(A run of records)
-=-=-

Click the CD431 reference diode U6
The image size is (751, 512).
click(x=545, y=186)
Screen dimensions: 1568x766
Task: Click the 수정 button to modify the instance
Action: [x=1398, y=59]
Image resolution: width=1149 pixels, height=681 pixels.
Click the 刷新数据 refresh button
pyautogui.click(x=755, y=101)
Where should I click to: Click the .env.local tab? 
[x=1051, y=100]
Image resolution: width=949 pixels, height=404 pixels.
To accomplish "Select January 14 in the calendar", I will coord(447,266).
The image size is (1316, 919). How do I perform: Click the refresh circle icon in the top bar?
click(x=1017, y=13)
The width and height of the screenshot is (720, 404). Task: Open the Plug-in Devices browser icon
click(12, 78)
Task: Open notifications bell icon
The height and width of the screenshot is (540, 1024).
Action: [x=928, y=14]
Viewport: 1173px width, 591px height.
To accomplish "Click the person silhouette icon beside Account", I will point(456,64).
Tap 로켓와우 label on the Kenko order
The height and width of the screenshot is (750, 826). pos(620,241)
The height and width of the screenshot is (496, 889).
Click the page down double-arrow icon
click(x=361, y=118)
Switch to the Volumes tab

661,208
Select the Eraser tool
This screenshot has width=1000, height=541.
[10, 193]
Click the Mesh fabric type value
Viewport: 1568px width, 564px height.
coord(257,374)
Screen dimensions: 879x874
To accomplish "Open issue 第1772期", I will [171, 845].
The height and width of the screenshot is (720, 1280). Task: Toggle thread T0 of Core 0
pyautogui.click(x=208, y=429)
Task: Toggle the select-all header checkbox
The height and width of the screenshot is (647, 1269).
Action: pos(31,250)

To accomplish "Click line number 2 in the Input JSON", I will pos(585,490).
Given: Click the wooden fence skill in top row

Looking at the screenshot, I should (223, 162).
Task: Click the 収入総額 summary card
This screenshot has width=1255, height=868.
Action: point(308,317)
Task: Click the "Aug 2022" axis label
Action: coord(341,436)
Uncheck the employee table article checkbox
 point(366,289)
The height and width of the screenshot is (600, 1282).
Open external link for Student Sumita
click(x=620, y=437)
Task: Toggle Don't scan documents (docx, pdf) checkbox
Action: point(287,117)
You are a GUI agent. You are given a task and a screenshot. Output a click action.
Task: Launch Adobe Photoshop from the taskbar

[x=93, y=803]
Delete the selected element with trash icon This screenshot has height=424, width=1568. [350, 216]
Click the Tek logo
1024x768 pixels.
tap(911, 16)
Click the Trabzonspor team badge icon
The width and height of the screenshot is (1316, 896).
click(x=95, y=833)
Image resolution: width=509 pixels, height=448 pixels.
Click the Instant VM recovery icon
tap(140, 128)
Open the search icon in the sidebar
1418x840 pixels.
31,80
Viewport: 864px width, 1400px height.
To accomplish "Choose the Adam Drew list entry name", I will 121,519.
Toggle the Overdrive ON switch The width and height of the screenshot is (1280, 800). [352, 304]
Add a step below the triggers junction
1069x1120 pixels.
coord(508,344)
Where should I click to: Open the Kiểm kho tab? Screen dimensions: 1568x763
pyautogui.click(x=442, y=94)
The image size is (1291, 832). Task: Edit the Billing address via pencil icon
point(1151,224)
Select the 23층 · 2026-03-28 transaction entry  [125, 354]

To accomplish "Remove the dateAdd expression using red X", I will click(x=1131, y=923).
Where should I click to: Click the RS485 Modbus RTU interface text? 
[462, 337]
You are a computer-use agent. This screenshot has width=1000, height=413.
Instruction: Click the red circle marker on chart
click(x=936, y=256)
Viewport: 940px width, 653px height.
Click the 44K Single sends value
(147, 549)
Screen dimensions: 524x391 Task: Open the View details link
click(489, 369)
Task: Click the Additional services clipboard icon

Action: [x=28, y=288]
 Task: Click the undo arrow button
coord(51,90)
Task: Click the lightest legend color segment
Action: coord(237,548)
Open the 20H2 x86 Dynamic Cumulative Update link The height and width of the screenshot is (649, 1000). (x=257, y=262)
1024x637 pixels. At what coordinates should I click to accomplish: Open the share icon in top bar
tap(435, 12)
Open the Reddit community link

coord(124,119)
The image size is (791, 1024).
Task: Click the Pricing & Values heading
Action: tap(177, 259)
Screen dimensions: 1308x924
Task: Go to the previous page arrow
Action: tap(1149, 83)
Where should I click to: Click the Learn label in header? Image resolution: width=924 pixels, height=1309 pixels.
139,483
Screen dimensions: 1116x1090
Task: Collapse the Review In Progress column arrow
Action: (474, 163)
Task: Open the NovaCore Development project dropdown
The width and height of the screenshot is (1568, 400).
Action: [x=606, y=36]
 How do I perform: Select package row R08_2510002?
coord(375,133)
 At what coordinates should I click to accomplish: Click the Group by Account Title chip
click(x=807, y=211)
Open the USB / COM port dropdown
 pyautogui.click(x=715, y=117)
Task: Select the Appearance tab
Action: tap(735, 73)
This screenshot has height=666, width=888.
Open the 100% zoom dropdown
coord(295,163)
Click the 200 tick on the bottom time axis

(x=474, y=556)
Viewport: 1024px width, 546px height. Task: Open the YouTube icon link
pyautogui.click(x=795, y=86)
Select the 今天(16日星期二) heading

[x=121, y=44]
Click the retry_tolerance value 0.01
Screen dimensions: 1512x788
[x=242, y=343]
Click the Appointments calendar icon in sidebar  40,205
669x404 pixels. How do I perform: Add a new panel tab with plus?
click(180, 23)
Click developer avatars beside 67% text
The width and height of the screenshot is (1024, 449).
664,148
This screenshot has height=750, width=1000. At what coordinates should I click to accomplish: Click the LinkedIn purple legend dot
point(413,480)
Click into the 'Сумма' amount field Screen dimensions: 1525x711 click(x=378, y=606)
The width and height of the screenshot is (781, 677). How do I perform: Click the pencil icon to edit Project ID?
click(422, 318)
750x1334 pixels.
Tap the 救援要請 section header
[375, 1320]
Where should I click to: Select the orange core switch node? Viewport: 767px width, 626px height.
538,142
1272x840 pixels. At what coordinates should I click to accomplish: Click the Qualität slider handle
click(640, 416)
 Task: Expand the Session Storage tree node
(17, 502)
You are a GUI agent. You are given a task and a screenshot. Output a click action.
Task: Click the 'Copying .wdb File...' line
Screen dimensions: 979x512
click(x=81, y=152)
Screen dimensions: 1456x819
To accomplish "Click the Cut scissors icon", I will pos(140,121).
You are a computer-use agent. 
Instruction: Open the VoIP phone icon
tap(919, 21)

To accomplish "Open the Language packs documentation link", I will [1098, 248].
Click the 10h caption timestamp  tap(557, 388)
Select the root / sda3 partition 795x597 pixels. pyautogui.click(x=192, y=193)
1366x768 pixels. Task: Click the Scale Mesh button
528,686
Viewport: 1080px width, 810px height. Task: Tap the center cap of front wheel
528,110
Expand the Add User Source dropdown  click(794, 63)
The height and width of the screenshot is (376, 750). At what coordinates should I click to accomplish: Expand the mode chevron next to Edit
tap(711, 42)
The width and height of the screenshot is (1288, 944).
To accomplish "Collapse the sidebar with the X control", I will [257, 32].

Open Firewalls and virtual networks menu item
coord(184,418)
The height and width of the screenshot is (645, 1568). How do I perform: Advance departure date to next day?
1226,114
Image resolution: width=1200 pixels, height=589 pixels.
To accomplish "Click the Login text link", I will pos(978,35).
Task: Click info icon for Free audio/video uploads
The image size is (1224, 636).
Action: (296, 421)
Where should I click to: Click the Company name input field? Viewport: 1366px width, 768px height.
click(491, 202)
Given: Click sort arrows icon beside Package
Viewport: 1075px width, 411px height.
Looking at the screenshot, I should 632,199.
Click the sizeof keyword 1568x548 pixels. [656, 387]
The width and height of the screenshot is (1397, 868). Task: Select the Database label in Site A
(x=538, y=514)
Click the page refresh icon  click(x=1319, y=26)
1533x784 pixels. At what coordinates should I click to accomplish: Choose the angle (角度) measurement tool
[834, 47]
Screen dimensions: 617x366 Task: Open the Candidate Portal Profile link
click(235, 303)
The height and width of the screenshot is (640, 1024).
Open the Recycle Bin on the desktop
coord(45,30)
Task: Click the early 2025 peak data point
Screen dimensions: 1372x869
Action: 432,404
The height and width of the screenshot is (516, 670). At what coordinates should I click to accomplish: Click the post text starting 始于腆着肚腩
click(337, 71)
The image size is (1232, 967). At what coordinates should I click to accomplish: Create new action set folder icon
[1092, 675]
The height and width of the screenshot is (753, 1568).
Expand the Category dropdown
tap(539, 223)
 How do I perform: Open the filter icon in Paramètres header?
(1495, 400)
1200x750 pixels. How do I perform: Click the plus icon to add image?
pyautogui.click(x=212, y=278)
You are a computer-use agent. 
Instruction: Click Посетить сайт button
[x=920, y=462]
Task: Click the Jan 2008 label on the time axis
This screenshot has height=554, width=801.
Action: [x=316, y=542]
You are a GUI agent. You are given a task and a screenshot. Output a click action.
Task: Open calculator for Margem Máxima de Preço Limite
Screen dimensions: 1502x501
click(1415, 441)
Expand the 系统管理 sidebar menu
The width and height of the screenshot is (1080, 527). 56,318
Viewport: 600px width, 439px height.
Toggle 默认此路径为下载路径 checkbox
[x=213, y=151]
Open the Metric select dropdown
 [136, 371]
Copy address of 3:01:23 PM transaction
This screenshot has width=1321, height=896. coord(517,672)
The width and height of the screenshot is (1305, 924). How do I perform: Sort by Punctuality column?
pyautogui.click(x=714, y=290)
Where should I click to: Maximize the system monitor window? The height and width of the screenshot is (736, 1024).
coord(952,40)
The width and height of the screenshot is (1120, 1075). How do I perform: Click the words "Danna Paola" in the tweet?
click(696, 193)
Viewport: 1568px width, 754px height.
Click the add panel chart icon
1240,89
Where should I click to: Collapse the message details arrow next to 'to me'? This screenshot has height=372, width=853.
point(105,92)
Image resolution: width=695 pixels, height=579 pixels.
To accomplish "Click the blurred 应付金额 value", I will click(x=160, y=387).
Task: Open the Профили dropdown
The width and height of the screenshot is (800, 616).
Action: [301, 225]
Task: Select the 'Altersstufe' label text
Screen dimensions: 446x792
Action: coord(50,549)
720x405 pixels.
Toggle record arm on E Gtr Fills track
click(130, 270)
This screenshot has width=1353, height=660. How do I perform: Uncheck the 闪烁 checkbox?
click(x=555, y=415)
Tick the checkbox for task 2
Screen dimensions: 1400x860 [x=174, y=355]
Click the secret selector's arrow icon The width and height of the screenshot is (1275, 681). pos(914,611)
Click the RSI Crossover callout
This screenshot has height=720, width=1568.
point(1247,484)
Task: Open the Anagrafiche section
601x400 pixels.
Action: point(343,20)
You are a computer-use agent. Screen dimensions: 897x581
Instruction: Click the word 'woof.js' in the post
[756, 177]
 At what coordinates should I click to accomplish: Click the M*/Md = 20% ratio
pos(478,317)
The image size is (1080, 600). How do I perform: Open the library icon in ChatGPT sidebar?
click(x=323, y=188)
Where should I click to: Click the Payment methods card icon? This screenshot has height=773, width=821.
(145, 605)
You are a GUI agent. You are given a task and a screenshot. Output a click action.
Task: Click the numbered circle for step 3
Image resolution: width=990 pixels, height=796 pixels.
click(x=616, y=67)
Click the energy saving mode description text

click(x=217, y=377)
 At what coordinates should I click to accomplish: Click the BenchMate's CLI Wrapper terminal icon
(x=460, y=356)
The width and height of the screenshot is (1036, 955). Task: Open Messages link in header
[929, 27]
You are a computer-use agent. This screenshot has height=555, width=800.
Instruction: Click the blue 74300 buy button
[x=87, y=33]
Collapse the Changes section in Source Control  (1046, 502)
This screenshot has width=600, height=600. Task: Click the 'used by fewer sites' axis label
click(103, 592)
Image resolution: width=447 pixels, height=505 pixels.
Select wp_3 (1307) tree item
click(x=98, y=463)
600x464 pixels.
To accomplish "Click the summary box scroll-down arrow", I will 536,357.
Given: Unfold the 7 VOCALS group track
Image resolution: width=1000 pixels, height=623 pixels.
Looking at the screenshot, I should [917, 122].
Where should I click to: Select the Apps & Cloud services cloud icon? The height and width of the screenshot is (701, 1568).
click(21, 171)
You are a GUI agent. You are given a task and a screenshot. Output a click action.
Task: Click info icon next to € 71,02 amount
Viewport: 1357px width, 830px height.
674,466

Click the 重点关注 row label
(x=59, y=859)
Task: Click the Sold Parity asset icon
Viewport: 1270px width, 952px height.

-=-=-

**Work required**.
Rewrite the stretch from the start of the records through the line containing "Action: [x=928, y=14]", replacing "Image resolution" with "Screen resolution" and leaving everything else unchanged.

**Output for this exercise**.
Click the CD431 reference diode U6
The image size is (751, 512).
click(x=545, y=186)
Screen dimensions: 1568x766
Task: Click the 수정 button to modify the instance
Action: [x=1398, y=59]
Screen resolution: width=1149 pixels, height=681 pixels.
Click the 刷新数据 refresh button
pyautogui.click(x=755, y=101)
Where should I click to: Click the .env.local tab? 
[x=1051, y=100]
Screen resolution: width=949 pixels, height=404 pixels.
To accomplish "Select January 14 in the calendar", I will coord(447,266).
The image size is (1316, 919). How do I perform: Click the refresh circle icon in the top bar?
click(x=1017, y=13)
The width and height of the screenshot is (720, 404). Task: Open the Plug-in Devices browser icon
click(12, 78)
Task: Open notifications bell icon
The height and width of the screenshot is (540, 1024).
Action: [x=928, y=14]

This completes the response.